Judge bemoans inaction on courtroom space
A Supreme Court judge highlighted yesterday the continued failure by the Government to set up coronavirus-compliant courtrooms for criminal trials.
Puisne Judge Charles-Etta Simmons said she was keen to set trial dates for 19 cases.
But she told Mark Pettingill, the defence counsel for Jahmico Trott, that she did “not have a Covid regulation-compliant courtroom” so could not set a trial date for his client, or for any other cases.
Mrs Justice Simmons said: “For me, it wouldn't matter if it was held in a warehouse.
“I would be happy to list all of the trials, all 19 awaiting trial dates at the moment, but I cannot help you with a trial date.”
She added: “It is up to the Government of Bermuda to provide sufficient funds so private enterprise can fit out an appropriate space for a trial, or for Government to provide the manpower to provide an appropriate space.”
Mrs Justice Simmons said there had been “no movement” by the Government to take steps to create a suitable venue for trials to be held.
She said: “So what else can I do? I cannot give you a trial date.”
Mrs Justice Simmons added: “What can I say if I am not given the tools?”
Mr Trott is charged with attempted murder, use of a firearm in an indictable offence, possession of a firearm with criminal intent, corruption of a witness and intimidation of a witness.
Mr Pettingill said the courtroom situation was “entirely unsatisfactory”.
He added: “It again raises more constitutional issues with respect to the right to a fair trial in a reasonable time.

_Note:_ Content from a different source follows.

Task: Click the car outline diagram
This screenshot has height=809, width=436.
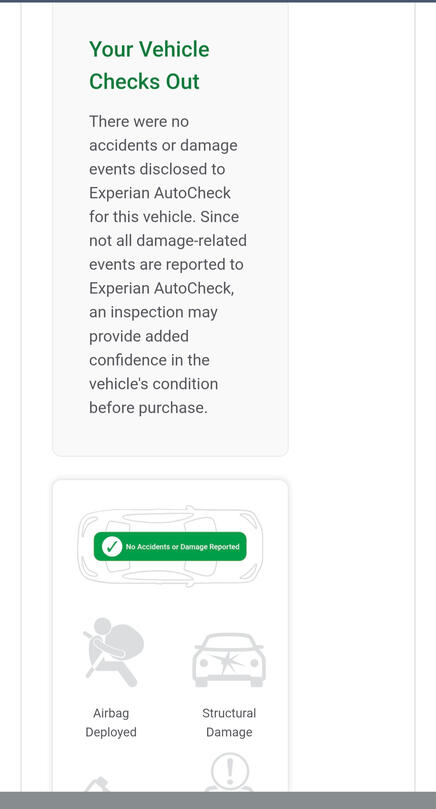Action: click(x=170, y=546)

“We will have to again consider what constitutional application must be made.”
The Constitution guarantees that anyone charged with a criminal offence would get “a fair hearing within a reasonable time by an independent and impartial court established by law”.

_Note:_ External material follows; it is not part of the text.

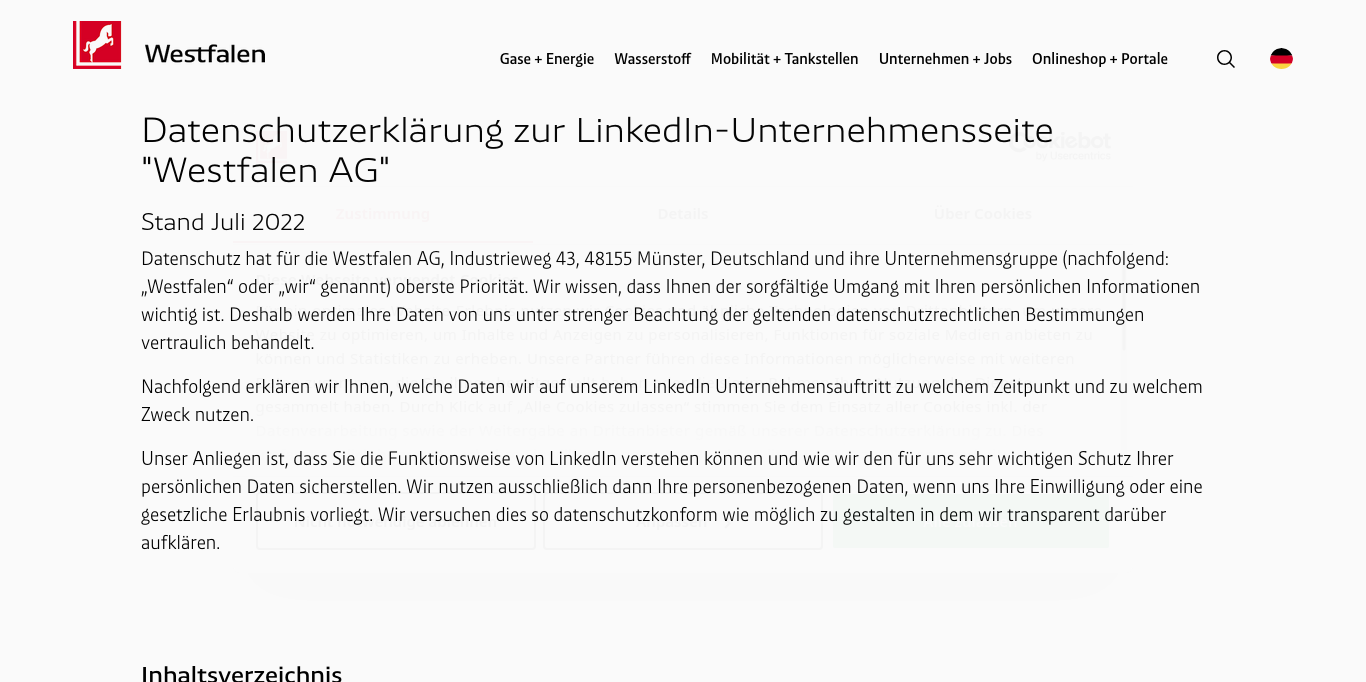Click the paragraph starting with Nachfolgend erklären
Viewport: 1366px width, 682px height.
tap(671, 400)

A constitutional application made by Mr Pettingill on behalf of his client last month successfully challenged the Criminal Code provision that allowed prosecutors to stand down an unlimited number of potential jurors, although defence counsel could only challenge three without reason.

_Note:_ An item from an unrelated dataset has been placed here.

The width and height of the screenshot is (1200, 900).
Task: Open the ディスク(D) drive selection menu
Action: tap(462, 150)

Mr Trott's case was yesterday adjourned until October 14.
Defence lawyer Charles Richardson said in court later that another Supreme Court judge had said they expected that trials would start before the end of the year.
He asked: “Is that the court's official position?”
Mrs Justice Simmons said: “I am not in a position to know. I made comments this morning about the lack of movement outfitting one courtroom.
“I am not in a position to say when we will hold the first trial.”
She added: “I hope that Government is aware of the court's constitutional responsibility to ensure that trials are held within a reasonable time.”
Mrs Justice Simmons said that an additional 22 “new cases” had been “listed since Covid-19 graced our shores”, in addition to the 19 cases already on hold.
She added that once a suitable venue was created, the court would start to hear “short cases to ensure the jury is comfortable and the physical plant, however adjusted, can meet the Covid regulations and support a jury trial”.
Mrs Justice Simmons raised the problem of the lack of a suitable courtroom at a hearing last month.
She said that several locations for a suitable venue had been considered, but the options were expensive and funding was limited.
The Supreme Court left Sessions House before renovations started last year.
Jury trials were held in a modified Magistrates' Court courtroom in the Dame Lois Browne-Evans Building on Court Street for more than a year, but were halted because of Covid-19 concerns.